— START DATA ROWS —

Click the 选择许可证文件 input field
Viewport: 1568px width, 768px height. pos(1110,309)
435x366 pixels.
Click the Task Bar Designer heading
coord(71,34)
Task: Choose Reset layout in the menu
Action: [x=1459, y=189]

— END DATA ROWS —

REQUEST
Rewrite the material from the line containing "435x366 pixels." through the end, inclusive, swapping "Designer" for "Editor" and leaving everything else unchanged.

SOLUTION FOR THIS EXERCISE
435x366 pixels.
Click the Task Bar Editor heading
coord(71,34)
Task: Choose Reset layout in the menu
Action: [x=1459, y=189]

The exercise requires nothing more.